_THE DATA_
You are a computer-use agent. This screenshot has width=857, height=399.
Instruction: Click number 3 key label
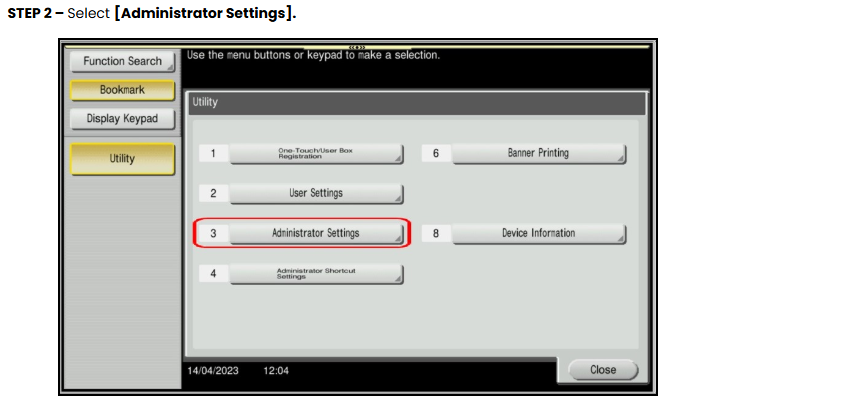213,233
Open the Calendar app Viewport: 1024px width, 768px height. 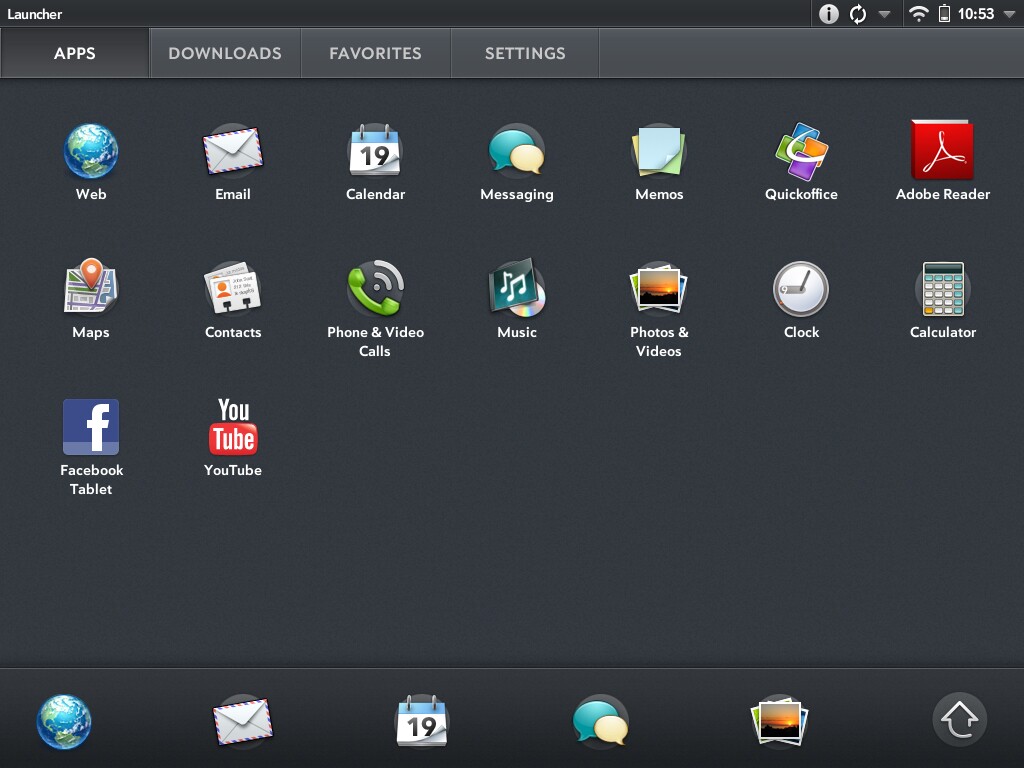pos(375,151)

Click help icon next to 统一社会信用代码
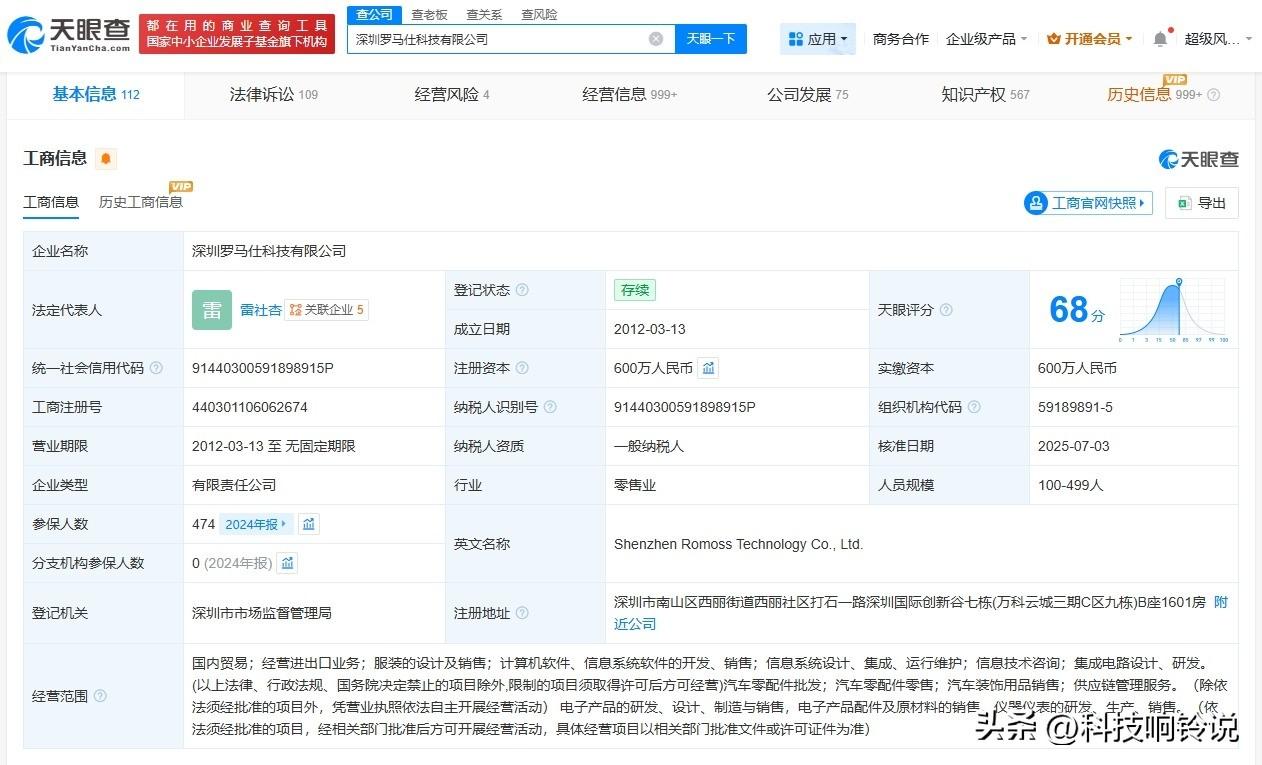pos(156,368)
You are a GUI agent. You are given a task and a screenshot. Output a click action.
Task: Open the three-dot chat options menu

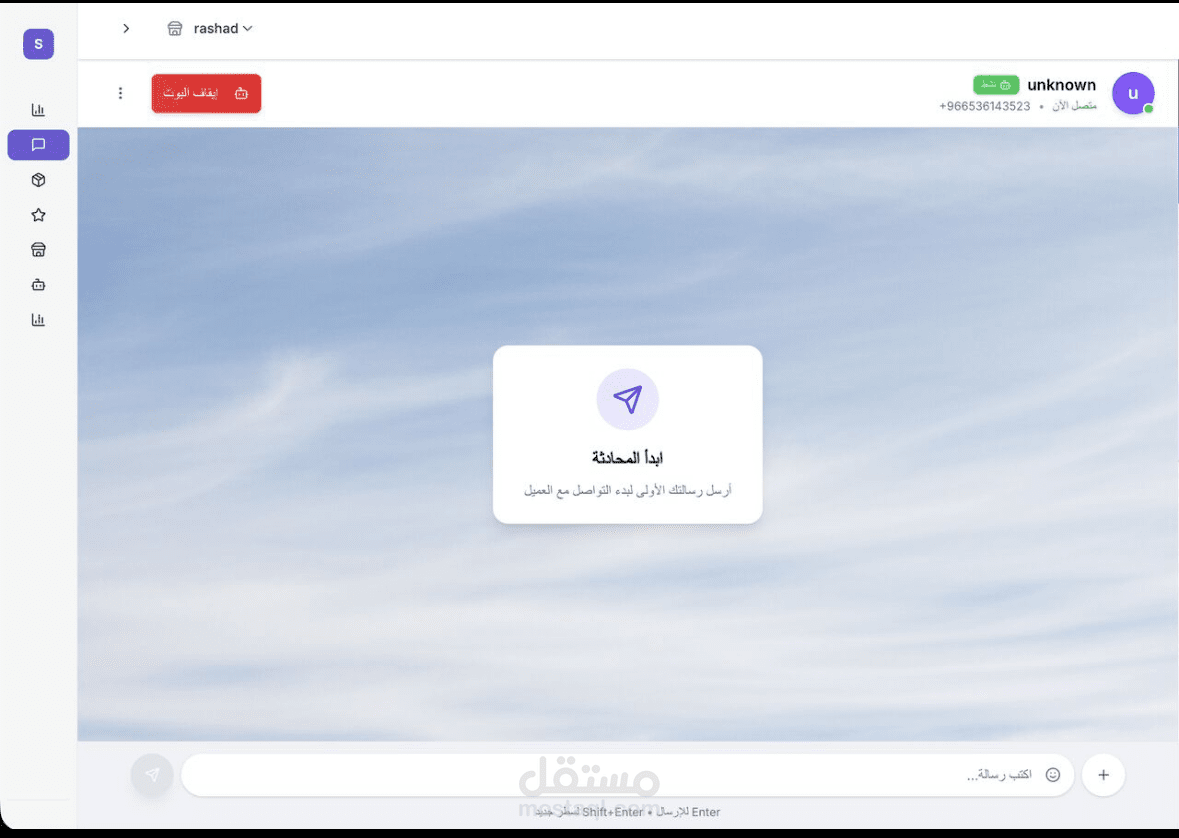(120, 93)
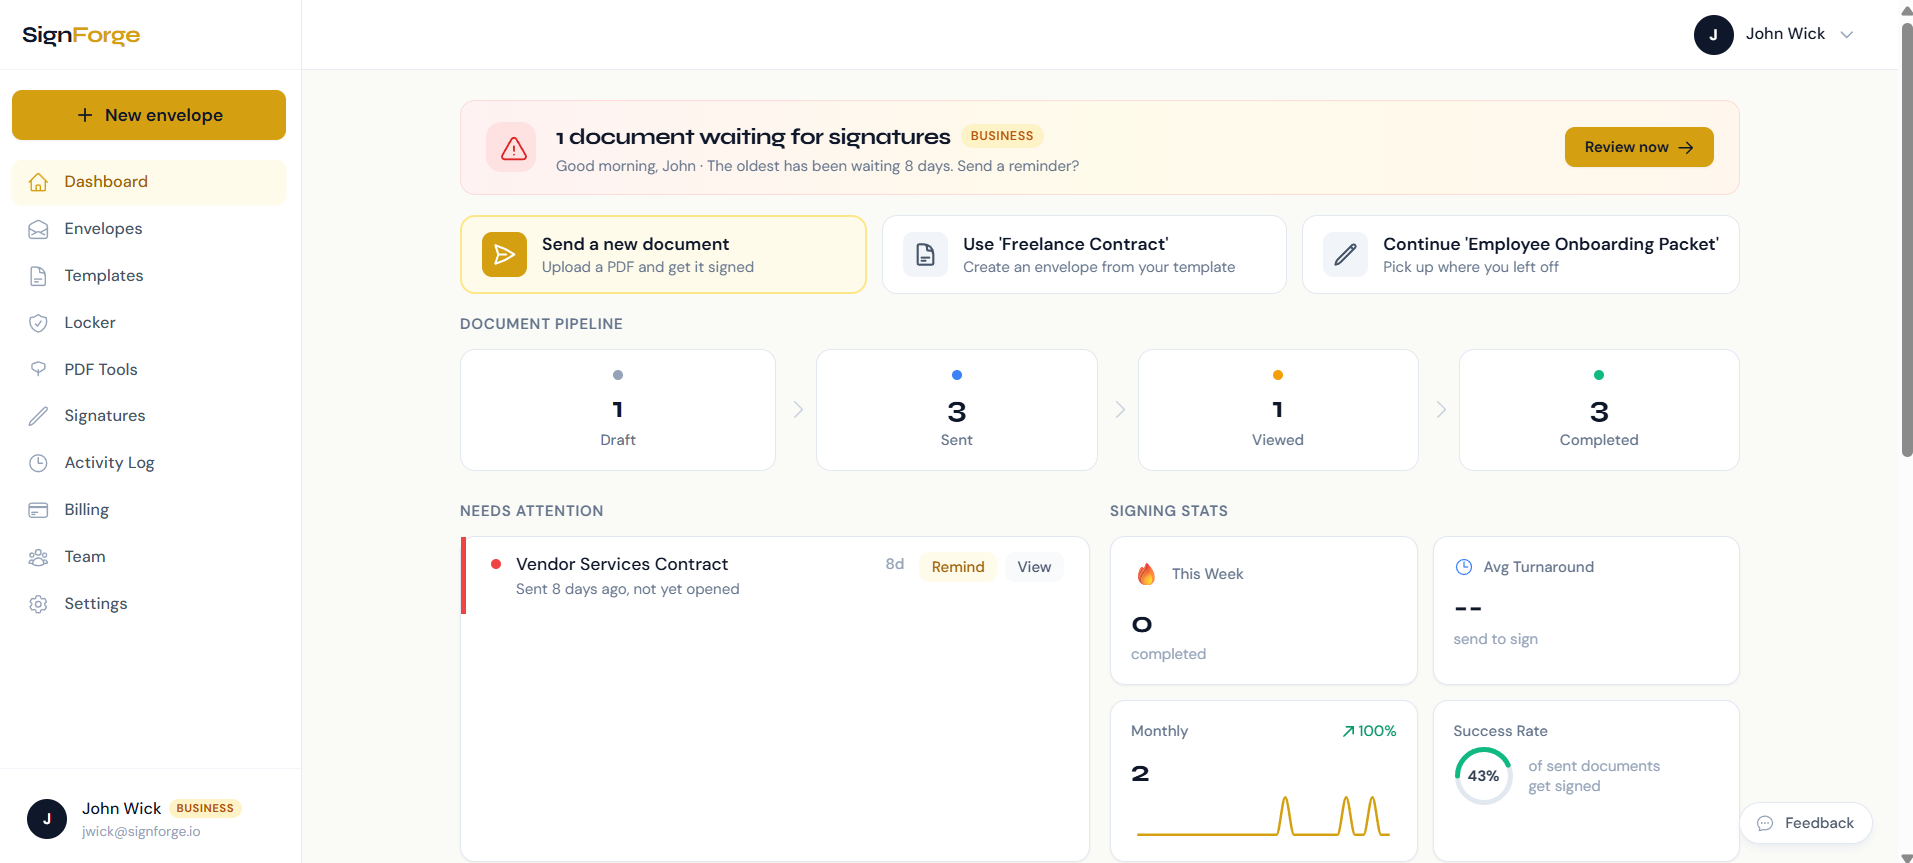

_EXERCISE_
Wherever a line above contains "agent", copy that line.

_FINAL ANSWER_
You are a computer-use agent. This screenshot has width=857, height=399.
You are a GUI agent. You are given a task and a screenshot. Output a click action.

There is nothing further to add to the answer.